Droplet microfluidics

Anna Pittermannová, Zuzana Ruberová, Juraj Petrík, František Štěpánek

Scheme of production of composite microparticles and further realease of their active cargo

Scheme of production of composite microparticles and further realease of their active cargo

For future intravenous applications of composite microparticles in the drug delivery it is necessary to synthesize highly uniform microparticles of dimensions comparable to those of blood cells (between 5 and 10 µm). Preparation of the composite microparticles on the microfluidic chip brings us higher control over the system than other encapsulation methods and also allows us to decrease the particles size for the needed one.

Compartmentalized microparticles are synthesized from a calcium alginate gel matrix and contain several functional components, namely iron oxide nanoparticles for radiofrequency heating and MRI visualisation, liposomes for the storage and release of active molecules of their precursors.  The permeability of liposomes can be significantly increased once they are heated above its phase transition temperature. The needed temperature change is achieved by iron nanoparticles upon exposure to external radio-frequency magnetic field.
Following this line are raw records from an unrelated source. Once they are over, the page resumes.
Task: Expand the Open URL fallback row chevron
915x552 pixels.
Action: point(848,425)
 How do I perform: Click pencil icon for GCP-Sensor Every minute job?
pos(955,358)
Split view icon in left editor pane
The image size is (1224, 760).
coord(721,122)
Monodisperse microparticles are prepared by an extractive gelation process on a custom-designed microfluidic chip. First, droplets of aqueous solution of alginate in the continuous oil phase are formed in a flow-focusing channel. Second, gelation of the droplets is established in a long wavy channel by diffusion of calcium ions from the continuous phase. At the same time, the volume of the droplets is reduced by partial extraction of water into the continuous phase. Depending on the volumetric flow-rates of the aqueous and the oil phase, different conditions of the production are mapped and the effect of extraction on the achievable size of the microparticles is evaluated.

Nowadays we are focusing on the remotely triggered released from the microparticles as well as their surface modification for bioadhesion studies, which is a necessary step for their further applications. Another important part of our work is the design of a new microfluidic chips for the high-throughput production.